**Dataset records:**
────────────────────
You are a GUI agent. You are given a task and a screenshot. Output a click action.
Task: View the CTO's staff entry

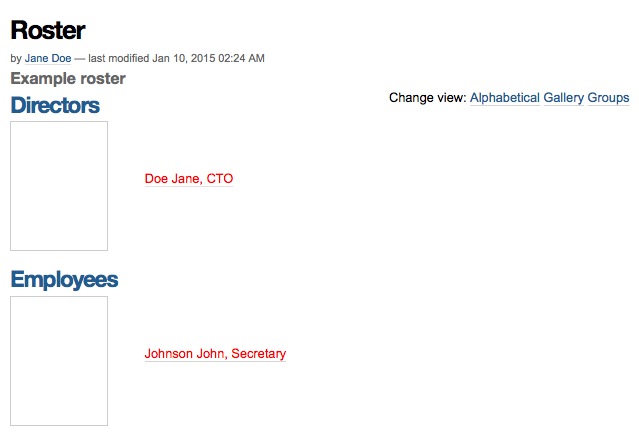pos(189,178)
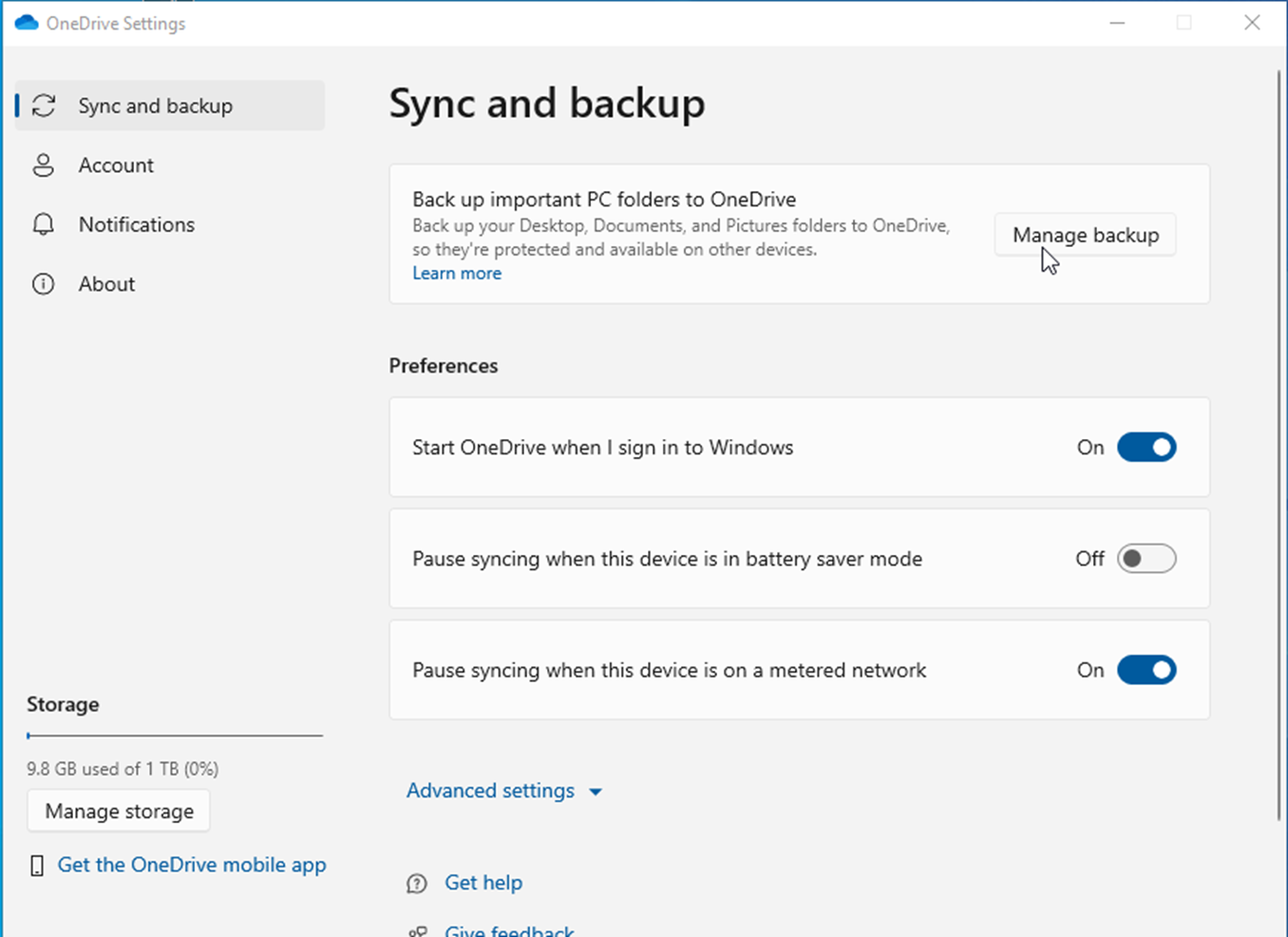Enable pause syncing in battery saver mode
1288x937 pixels.
(1146, 559)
────────────────────
**WHAT YOU ARE ASKED TO DO:**
Leave out the pictures; repeat the data exactly.

**WRITTEN ANSWER:**
You are a GUI agent. You are given a task and a screenshot. Output a click action.
Task: View the CTO's staff entry

pos(189,178)
Enable pause syncing in battery saver mode
1288x937 pixels.
(1146, 559)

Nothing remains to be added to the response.